-- Dataset --
+===+

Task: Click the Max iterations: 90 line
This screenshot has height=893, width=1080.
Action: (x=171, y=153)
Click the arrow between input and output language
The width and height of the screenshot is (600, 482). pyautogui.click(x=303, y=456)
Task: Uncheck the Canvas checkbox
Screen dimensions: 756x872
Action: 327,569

+===+

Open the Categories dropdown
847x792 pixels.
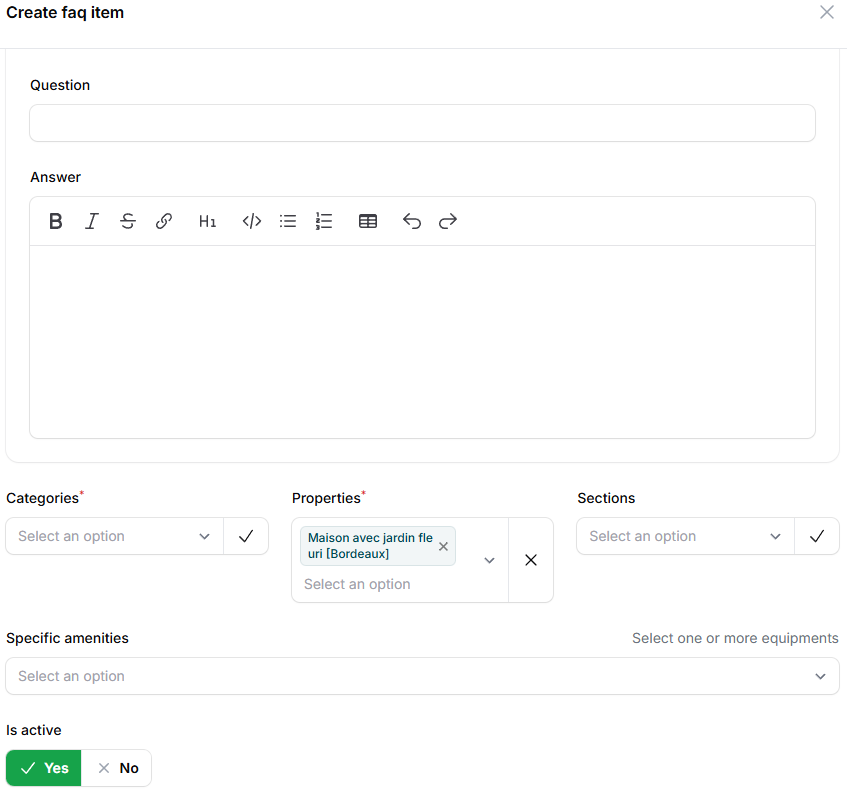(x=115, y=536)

+===+

-- Problem requirements --
Show the lines of the entries that include the string "Task", copying each in full.

-- Solution for this problem --
Task: Click the Max iterations: 90 line
Task: Uncheck the Canvas checkbox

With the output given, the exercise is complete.